- **AIM**
Can you reproduce each of the following records line for line, with no changes?

- **DATASET EXCERPTS**
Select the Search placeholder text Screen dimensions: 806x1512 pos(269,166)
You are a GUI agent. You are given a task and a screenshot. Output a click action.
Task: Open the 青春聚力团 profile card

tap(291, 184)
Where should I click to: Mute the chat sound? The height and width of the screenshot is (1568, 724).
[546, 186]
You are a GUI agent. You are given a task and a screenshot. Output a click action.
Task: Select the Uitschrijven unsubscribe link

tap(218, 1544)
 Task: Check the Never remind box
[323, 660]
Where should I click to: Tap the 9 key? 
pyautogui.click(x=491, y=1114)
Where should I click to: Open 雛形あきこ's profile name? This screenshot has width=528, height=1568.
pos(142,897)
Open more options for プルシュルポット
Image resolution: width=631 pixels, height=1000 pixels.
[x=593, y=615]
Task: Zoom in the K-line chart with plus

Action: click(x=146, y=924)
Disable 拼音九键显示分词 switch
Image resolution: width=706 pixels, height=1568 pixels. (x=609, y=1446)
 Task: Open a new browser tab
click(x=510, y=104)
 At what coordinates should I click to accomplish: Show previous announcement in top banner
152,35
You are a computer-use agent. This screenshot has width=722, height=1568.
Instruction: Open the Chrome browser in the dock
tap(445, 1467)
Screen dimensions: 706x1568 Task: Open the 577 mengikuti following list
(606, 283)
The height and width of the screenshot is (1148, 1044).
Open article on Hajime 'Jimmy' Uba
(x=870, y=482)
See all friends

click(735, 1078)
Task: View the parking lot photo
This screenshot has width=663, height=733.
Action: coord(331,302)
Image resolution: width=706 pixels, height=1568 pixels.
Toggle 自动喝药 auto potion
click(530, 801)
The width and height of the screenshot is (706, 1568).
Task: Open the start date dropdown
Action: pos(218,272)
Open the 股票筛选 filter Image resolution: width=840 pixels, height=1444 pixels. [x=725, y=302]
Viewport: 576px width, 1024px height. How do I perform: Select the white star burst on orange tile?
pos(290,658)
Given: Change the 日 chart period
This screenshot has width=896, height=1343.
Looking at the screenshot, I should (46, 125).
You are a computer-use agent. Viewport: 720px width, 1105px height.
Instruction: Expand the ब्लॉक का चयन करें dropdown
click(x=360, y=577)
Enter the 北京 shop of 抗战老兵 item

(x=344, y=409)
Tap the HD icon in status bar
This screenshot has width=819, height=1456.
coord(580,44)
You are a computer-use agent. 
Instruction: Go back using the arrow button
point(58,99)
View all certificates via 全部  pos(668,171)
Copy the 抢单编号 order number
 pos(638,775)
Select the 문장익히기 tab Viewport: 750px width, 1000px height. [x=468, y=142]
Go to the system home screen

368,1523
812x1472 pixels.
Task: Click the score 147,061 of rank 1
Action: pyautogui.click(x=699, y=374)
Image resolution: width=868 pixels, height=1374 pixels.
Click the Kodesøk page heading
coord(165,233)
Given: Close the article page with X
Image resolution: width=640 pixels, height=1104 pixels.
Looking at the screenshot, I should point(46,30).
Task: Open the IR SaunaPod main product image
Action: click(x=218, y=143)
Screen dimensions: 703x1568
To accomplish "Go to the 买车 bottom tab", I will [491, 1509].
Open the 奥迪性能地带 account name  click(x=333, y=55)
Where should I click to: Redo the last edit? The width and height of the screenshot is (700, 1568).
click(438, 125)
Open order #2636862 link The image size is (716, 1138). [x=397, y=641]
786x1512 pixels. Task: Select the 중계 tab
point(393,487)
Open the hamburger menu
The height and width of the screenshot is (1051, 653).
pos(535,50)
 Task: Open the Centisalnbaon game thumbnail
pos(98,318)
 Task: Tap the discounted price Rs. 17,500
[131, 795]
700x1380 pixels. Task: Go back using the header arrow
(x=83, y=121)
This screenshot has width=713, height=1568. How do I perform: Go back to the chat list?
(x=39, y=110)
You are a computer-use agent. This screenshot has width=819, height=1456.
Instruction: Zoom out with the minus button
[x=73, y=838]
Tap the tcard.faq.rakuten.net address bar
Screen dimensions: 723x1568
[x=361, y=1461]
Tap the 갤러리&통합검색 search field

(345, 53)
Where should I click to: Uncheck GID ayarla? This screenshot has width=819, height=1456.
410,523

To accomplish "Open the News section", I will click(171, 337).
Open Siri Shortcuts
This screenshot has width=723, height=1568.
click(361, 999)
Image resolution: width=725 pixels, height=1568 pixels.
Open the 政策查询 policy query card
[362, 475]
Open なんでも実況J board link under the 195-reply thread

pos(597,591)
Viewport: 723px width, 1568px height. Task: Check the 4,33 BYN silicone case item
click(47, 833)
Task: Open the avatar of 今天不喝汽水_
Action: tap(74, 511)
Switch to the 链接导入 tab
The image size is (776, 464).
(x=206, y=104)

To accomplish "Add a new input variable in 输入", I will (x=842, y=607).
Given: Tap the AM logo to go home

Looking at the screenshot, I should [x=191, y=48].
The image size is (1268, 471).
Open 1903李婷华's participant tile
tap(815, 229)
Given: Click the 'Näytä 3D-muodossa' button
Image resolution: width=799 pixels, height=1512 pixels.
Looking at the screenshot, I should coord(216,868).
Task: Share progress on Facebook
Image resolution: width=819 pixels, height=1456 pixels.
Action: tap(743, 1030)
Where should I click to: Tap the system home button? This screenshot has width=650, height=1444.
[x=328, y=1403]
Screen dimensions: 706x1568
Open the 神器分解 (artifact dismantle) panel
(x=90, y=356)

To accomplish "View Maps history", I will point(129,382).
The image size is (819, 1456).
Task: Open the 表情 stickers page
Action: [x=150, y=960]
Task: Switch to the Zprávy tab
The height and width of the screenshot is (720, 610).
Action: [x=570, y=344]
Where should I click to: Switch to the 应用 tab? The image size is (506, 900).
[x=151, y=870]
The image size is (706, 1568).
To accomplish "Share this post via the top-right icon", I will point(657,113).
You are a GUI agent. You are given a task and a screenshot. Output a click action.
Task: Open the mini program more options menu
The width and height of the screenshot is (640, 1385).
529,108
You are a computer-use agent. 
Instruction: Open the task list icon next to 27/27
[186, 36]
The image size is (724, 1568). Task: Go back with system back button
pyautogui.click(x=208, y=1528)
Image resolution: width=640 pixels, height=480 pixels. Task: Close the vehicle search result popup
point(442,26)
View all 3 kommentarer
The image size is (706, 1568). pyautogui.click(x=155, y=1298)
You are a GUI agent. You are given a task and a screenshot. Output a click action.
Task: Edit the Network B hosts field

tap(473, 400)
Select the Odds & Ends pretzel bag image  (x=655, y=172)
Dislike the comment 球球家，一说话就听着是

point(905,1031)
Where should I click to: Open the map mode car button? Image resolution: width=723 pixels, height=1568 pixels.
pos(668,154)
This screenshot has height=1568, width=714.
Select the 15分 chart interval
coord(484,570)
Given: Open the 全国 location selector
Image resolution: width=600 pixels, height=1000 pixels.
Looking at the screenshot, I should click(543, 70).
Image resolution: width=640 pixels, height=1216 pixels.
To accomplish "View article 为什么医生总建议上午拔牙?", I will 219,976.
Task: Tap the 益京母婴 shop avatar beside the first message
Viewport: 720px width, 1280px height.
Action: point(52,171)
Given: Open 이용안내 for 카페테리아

- **WRITTEN SOLUTION**
Select the Search placeholder text Screen dimensions: 806x1512 pos(269,166)
You are a GUI agent. You are given a task and a screenshot. Output a click action.
Task: Open the 青春聚力团 profile card

tap(291, 184)
Where should I click to: Mute the chat sound? The height and width of the screenshot is (1568, 724).
[546, 186]
You are a GUI agent. You are given a task and a screenshot. Output a click action.
Task: Select the Uitschrijven unsubscribe link

tap(218, 1544)
 Task: Check the Never remind box
[323, 660]
Where should I click to: Tap the 9 key? 
pyautogui.click(x=491, y=1114)
Where should I click to: Open 雛形あきこ's profile name? This screenshot has width=528, height=1568.
pos(142,897)
Open more options for プルシュルポット
Image resolution: width=631 pixels, height=1000 pixels.
[x=593, y=615]
Task: Zoom in the K-line chart with plus

Action: click(x=146, y=924)
Disable 拼音九键显示分词 switch
Image resolution: width=706 pixels, height=1568 pixels. (x=609, y=1446)
 Task: Open a new browser tab
click(x=510, y=104)
 At what coordinates should I click to accomplish: Show previous announcement in top banner
152,35
You are a computer-use agent. This screenshot has width=722, height=1568.
Instruction: Open the Chrome browser in the dock
tap(445, 1467)
Screen dimensions: 706x1568 Task: Open the 577 mengikuti following list
(606, 283)
The height and width of the screenshot is (1148, 1044).
Open article on Hajime 'Jimmy' Uba
(x=870, y=482)
See all friends

click(735, 1078)
Task: View the parking lot photo
This screenshot has width=663, height=733.
Action: coord(331,302)
Image resolution: width=706 pixels, height=1568 pixels.
Toggle 自动喝药 auto potion
click(530, 801)
The width and height of the screenshot is (706, 1568).
Task: Open the start date dropdown
Action: pos(218,272)
Open the 股票筛选 filter Image resolution: width=840 pixels, height=1444 pixels. [x=725, y=302]
Viewport: 576px width, 1024px height. How do I perform: Select the white star burst on orange tile?
pos(290,658)
Given: Change the 日 chart period
This screenshot has width=896, height=1343.
Looking at the screenshot, I should (46, 125).
You are a computer-use agent. Viewport: 720px width, 1105px height.
Instruction: Expand the ब्लॉक का चयन करें dropdown
click(x=360, y=577)
Enter the 北京 shop of 抗战老兵 item

(x=344, y=409)
Tap the HD icon in status bar
This screenshot has width=819, height=1456.
coord(580,44)
You are a computer-use agent. 
Instruction: Go back using the arrow button
point(58,99)
View all certificates via 全部  pos(668,171)
Copy the 抢单编号 order number
 pos(638,775)
Select the 문장익히기 tab Viewport: 750px width, 1000px height. [x=468, y=142]
Go to the system home screen

368,1523
812x1472 pixels.
Task: Click the score 147,061 of rank 1
Action: pyautogui.click(x=699, y=374)
Image resolution: width=868 pixels, height=1374 pixels.
Click the Kodesøk page heading
coord(165,233)
Given: Close the article page with X
Image resolution: width=640 pixels, height=1104 pixels.
Looking at the screenshot, I should point(46,30).
Task: Open the IR SaunaPod main product image
Action: click(x=218, y=143)
Screen dimensions: 703x1568
To accomplish "Go to the 买车 bottom tab", I will [491, 1509].
Open the 奥迪性能地带 account name  click(x=333, y=55)
Where should I click to: Redo the last edit? The width and height of the screenshot is (700, 1568).
click(438, 125)
Open order #2636862 link The image size is (716, 1138). [x=397, y=641]
786x1512 pixels. Task: Select the 중계 tab
point(393,487)
Open the hamburger menu
The height and width of the screenshot is (1051, 653).
pos(535,50)
 Task: Open the Centisalnbaon game thumbnail
pos(98,318)
 Task: Tap the discounted price Rs. 17,500
[131, 795]
700x1380 pixels. Task: Go back using the header arrow
(x=83, y=121)
This screenshot has width=713, height=1568. How do I perform: Go back to the chat list?
(x=39, y=110)
You are a computer-use agent. This screenshot has width=819, height=1456.
Instruction: Zoom out with the minus button
[x=73, y=838]
Tap the tcard.faq.rakuten.net address bar
Screen dimensions: 723x1568
[x=361, y=1461]
Tap the 갤러리&통합검색 search field

(345, 53)
Where should I click to: Uncheck GID ayarla? This screenshot has width=819, height=1456.
410,523

To accomplish "Open the News section", I will click(171, 337).
Open Siri Shortcuts
This screenshot has width=723, height=1568.
click(361, 999)
Image resolution: width=725 pixels, height=1568 pixels.
Open the 政策查询 policy query card
[362, 475]
Open なんでも実況J board link under the 195-reply thread

pos(597,591)
Viewport: 723px width, 1568px height. Task: Check the 4,33 BYN silicone case item
click(47, 833)
Task: Open the avatar of 今天不喝汽水_
Action: tap(74, 511)
Switch to the 链接导入 tab
The image size is (776, 464).
(x=206, y=104)

To accomplish "Add a new input variable in 输入", I will (x=842, y=607).
Given: Tap the AM logo to go home

Looking at the screenshot, I should [x=191, y=48].
The image size is (1268, 471).
Open 1903李婷华's participant tile
tap(815, 229)
Given: Click the 'Näytä 3D-muodossa' button
Image resolution: width=799 pixels, height=1512 pixels.
Looking at the screenshot, I should coord(216,868).
Task: Share progress on Facebook
Image resolution: width=819 pixels, height=1456 pixels.
Action: tap(743, 1030)
Where should I click to: Tap the system home button? This screenshot has width=650, height=1444.
[x=328, y=1403]
Screen dimensions: 706x1568
Open the 神器分解 (artifact dismantle) panel
(x=90, y=356)

To accomplish "View Maps history", I will point(129,382).
The image size is (819, 1456).
Task: Open the 表情 stickers page
Action: [x=150, y=960]
Task: Switch to the Zprávy tab
The height and width of the screenshot is (720, 610).
Action: [x=570, y=344]
Where should I click to: Switch to the 应用 tab? The image size is (506, 900).
[x=151, y=870]
The image size is (706, 1568).
To accomplish "Share this post via the top-right icon", I will point(657,113).
You are a GUI agent. You are given a task and a screenshot. Output a click action.
Task: Open the mini program more options menu
The width and height of the screenshot is (640, 1385).
529,108
You are a computer-use agent. 
Instruction: Open the task list icon next to 27/27
[186, 36]
The image size is (724, 1568). Task: Go back with system back button
pyautogui.click(x=208, y=1528)
Image resolution: width=640 pixels, height=480 pixels. Task: Close the vehicle search result popup
point(442,26)
View all 3 kommentarer
The image size is (706, 1568). pyautogui.click(x=155, y=1298)
You are a GUI agent. You are given a task and a screenshot. Output a click action.
Task: Edit the Network B hosts field

tap(473, 400)
Select the Odds & Ends pretzel bag image  (x=655, y=172)
Dislike the comment 球球家，一说话就听着是

point(905,1031)
Where should I click to: Open the map mode car button? Image resolution: width=723 pixels, height=1568 pixels.
pos(668,154)
This screenshot has height=1568, width=714.
Select the 15分 chart interval
coord(484,570)
Given: Open the 全国 location selector
Image resolution: width=600 pixels, height=1000 pixels.
Looking at the screenshot, I should click(543, 70).
Image resolution: width=640 pixels, height=1216 pixels.
To accomplish "View article 为什么医生总建议上午拔牙?", I will 219,976.
Task: Tap the 益京母婴 shop avatar beside the first message
Viewport: 720px width, 1280px height.
Action: point(52,171)
Given: Open 이용안내 for 카페테리아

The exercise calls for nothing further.